** Questions **
A. In the passage on sled dog metabolism, rewrite the text from "Specifically, sled dogs" to "for quick release.", putting "racing dogs" in place of "sled dogs".
B. Summarize the passage on sled dog metabolism in two sentences.
C. According to the passage on sled dog metabolism, about how much did each leg muscle sample weigh?

With tongue and tail wagging wildly, Larry the lead dog crossed the finish line in March in sunny Nome, Alaska—after running 1,131 miles to win the Iditarod Trail Sled Dog Race for the third year in a row. To most mortals, Larry looks like a happy but nondescript, scrawny mutt. To sled dog mushers, he is a mini legend that simply needs no introduction. To scientists, Larry may hold the key to a physiological mystery.
Specifically, sled dogs seem to flip an internal switch that acutely changes how they burn fat calories, allowing them to keep going and going and going with no obvious pain. Figuring out how that mechanism works may have implications for human diabetics and those battling obesity.
Researchers first discovered the metabolic switch in 2005, when a team headed by Oklahoma State University’s Michael Davis—who has been investigating the metabolic, gastrointestinal, respiratory and blood systems of sled dogs for 10 years—did a controlled study at a professional racing kennel in Alaska. Mushers ran the dogs in mock, 100-mile races for four to five days in a row. Every 100 miles the researchers took matchstick-size samples of leg muscle (about 60 milligrams apiece) from the dogs to test for protein levels, enzyme activity and glycogen, a starchlike compound that stores energy for quick release.

** Supplied data **
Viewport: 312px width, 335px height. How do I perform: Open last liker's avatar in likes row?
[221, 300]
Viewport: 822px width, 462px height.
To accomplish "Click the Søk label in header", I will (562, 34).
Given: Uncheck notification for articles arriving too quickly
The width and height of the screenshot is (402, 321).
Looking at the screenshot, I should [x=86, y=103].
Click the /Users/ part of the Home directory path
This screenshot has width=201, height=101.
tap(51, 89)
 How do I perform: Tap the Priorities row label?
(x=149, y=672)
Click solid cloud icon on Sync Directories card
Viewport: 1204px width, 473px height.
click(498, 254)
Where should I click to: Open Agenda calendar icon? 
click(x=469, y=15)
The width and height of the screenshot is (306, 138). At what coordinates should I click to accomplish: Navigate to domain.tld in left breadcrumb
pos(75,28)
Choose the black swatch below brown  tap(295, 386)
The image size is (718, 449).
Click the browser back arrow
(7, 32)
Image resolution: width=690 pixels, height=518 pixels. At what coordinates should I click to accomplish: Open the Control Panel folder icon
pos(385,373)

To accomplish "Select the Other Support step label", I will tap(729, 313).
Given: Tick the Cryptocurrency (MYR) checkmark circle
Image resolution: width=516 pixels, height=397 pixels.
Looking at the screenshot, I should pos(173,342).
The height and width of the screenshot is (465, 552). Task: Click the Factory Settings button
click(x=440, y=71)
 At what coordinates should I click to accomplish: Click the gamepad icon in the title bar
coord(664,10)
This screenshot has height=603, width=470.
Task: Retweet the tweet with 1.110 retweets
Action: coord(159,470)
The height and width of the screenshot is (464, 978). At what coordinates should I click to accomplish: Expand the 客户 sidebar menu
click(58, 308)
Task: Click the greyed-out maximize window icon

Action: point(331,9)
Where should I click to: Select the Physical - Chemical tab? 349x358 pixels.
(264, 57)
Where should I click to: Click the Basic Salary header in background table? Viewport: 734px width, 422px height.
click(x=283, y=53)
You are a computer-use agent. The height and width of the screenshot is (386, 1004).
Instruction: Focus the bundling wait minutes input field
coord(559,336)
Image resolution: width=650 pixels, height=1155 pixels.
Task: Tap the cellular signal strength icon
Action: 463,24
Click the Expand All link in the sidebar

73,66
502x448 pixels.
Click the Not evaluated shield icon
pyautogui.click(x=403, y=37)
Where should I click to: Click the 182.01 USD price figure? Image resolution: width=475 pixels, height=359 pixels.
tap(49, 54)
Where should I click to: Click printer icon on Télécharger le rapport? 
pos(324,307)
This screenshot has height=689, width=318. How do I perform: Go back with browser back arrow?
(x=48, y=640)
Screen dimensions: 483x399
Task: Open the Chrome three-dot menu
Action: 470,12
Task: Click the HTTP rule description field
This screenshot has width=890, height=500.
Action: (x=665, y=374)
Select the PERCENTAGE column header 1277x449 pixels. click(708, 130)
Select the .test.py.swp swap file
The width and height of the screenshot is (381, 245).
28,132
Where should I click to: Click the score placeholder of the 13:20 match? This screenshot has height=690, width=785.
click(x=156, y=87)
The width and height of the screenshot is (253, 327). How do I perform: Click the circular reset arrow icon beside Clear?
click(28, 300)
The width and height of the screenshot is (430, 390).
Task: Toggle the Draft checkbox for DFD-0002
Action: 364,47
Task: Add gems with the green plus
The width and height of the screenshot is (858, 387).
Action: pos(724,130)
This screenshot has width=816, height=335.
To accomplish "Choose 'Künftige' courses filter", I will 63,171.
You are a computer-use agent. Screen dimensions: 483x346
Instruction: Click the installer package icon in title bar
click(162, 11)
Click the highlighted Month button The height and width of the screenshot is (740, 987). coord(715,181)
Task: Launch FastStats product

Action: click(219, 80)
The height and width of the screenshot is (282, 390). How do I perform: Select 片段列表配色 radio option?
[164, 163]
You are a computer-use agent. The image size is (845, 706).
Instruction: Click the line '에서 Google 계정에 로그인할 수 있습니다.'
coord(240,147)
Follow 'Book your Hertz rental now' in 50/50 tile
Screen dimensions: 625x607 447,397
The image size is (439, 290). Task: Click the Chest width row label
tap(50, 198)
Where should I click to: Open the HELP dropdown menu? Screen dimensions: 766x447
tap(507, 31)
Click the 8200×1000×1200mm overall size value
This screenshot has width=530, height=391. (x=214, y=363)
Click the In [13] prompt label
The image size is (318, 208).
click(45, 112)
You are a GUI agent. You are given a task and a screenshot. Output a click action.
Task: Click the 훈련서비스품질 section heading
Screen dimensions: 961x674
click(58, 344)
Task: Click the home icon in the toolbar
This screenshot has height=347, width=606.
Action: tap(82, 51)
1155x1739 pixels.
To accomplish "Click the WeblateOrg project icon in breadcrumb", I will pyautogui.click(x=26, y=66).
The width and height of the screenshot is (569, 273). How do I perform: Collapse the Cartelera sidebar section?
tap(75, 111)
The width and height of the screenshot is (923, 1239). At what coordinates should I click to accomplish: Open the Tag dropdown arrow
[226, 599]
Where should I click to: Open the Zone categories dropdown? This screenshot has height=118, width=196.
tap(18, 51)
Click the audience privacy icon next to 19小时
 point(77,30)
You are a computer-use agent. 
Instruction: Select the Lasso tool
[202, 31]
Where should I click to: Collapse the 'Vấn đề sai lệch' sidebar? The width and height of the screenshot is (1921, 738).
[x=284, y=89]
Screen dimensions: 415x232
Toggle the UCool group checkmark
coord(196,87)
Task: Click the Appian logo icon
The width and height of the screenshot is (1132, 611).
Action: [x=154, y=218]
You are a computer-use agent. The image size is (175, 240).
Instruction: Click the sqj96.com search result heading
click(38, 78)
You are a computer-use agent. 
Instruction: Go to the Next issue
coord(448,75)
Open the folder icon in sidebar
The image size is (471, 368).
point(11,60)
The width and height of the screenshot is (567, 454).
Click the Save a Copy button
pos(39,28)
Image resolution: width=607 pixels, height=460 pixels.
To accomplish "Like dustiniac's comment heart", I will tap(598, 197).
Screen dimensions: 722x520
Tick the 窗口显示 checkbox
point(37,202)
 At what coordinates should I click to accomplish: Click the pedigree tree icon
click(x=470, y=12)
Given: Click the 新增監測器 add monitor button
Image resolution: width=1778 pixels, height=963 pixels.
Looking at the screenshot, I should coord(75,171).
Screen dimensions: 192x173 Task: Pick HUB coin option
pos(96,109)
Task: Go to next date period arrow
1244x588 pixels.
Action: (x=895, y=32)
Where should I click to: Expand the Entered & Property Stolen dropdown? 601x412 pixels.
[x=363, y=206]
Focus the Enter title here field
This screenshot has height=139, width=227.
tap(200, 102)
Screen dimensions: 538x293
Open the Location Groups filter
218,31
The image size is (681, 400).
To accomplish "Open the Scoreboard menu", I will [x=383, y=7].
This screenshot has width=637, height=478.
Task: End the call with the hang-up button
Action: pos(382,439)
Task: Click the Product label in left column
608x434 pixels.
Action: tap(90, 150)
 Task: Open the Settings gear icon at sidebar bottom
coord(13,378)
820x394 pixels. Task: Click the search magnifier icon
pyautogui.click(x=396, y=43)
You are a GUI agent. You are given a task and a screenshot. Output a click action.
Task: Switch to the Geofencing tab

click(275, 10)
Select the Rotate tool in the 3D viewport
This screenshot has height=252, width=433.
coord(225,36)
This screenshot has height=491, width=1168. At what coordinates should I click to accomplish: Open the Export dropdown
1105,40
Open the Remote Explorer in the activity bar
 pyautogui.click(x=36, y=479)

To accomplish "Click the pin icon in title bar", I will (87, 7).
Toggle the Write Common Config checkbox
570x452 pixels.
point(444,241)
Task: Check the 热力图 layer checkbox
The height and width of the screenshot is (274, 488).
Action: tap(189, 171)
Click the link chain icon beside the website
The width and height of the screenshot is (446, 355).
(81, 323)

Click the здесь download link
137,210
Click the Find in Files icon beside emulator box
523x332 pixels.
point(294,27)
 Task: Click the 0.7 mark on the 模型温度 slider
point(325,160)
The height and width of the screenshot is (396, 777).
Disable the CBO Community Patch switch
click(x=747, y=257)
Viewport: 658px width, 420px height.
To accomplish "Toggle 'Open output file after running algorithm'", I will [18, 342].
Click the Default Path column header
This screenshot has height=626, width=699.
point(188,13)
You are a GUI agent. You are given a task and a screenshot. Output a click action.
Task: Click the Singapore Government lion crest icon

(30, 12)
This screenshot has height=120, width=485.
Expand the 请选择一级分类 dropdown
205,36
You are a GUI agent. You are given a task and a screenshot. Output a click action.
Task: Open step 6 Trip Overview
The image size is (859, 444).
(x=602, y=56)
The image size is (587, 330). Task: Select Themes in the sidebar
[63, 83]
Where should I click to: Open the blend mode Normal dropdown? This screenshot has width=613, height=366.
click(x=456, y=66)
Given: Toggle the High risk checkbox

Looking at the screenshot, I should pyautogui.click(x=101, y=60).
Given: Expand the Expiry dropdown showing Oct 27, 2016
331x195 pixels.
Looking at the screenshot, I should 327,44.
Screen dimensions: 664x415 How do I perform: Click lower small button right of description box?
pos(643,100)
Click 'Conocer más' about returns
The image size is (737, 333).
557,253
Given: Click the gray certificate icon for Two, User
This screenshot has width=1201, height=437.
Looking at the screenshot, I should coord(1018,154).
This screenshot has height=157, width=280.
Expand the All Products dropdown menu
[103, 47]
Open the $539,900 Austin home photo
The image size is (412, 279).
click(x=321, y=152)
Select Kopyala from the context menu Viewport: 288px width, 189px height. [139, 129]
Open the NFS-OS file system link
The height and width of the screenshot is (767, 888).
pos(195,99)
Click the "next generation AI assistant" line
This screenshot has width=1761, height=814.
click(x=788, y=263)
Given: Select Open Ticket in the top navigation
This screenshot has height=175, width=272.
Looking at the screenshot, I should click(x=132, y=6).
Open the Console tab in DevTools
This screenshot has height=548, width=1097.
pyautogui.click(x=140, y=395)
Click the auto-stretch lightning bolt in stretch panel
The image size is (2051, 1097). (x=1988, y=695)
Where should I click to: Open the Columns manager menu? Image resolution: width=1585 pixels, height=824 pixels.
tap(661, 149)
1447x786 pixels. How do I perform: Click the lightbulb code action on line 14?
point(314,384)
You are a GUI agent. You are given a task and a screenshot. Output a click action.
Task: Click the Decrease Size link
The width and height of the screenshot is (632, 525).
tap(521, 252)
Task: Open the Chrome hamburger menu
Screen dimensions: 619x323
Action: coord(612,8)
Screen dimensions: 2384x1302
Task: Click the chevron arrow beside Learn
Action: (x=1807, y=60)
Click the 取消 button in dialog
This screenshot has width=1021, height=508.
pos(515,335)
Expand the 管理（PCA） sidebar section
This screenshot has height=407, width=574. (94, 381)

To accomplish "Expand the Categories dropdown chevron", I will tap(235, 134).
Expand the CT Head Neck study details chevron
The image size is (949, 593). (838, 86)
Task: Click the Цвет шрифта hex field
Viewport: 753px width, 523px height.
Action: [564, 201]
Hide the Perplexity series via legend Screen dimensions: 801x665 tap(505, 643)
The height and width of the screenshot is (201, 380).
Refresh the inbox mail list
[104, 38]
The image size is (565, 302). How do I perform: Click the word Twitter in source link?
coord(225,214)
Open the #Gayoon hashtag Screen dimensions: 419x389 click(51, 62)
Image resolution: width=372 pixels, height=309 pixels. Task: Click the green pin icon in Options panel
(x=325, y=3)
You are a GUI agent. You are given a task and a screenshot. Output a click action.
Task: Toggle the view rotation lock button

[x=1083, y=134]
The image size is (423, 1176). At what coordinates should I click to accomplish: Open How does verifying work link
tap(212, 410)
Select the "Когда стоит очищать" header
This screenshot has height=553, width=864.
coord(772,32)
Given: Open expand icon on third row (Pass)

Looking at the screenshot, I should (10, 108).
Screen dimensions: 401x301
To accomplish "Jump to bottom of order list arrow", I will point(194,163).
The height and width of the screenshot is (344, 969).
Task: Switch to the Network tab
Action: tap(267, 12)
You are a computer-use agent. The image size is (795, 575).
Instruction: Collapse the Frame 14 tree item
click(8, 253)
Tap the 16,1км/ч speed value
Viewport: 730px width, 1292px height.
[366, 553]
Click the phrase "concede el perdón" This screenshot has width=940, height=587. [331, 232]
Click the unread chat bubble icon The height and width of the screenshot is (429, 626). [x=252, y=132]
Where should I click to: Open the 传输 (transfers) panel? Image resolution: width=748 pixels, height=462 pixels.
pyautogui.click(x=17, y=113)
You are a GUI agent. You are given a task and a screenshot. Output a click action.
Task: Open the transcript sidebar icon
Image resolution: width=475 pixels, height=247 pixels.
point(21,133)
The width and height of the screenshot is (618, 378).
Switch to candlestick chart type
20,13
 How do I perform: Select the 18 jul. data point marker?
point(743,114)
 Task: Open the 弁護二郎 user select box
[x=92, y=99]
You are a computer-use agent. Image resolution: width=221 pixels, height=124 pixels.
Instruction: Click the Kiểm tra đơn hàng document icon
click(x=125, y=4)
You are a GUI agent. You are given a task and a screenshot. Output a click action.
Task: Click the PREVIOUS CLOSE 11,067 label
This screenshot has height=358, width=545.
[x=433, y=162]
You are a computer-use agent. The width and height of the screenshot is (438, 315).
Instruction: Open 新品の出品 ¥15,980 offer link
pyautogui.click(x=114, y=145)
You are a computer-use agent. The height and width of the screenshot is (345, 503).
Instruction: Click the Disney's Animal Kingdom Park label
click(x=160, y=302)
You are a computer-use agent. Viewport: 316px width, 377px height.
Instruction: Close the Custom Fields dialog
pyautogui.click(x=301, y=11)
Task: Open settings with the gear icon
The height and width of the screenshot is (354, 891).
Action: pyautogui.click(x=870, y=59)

** Numbered responses **
A.
Specifically, racing dogs seem to flip an internal switch that acutely changes how they burn fat calories, allowing them to keep going and going and going with no obvious pain. Figuring out how that mechanism works may have implications for human diabetics and those battling obesity.
Researchers first discovered the metabolic switch in 2005, when a team headed by Oklahoma State University’s Michael Davis—who has been investigating the metabolic, gastrointestinal, respiratory and blood systems of racing dogs for 10 years—did a controlled study at a professional racing kennel in Alaska. Mushers ran the dogs in mock, 100-mile races for four to five days in a row. Every 100 miles the researchers took matchstick-size samples of leg muscle (about 60 milligrams apiece) from the dogs to test for protein levels, enzyme activity and glycogen, a starchlike compound that stores energy for quick release.

B. Larry, a lead dog, won the Iditarod Trail Sled Dog Race for the third year in a row after running 1,131 miles, and scientists think he may hold the key to a physiological mystery. Sled dogs seem to flip an internal switch that changes how they burn fat calories so they can keep going with no obvious pain, a mechanism first discovered in 2005 by a team headed by Oklahoma State University's Michael Davis that may have implications for human diabetics and people battling obesity.

C. About 60 milligrams.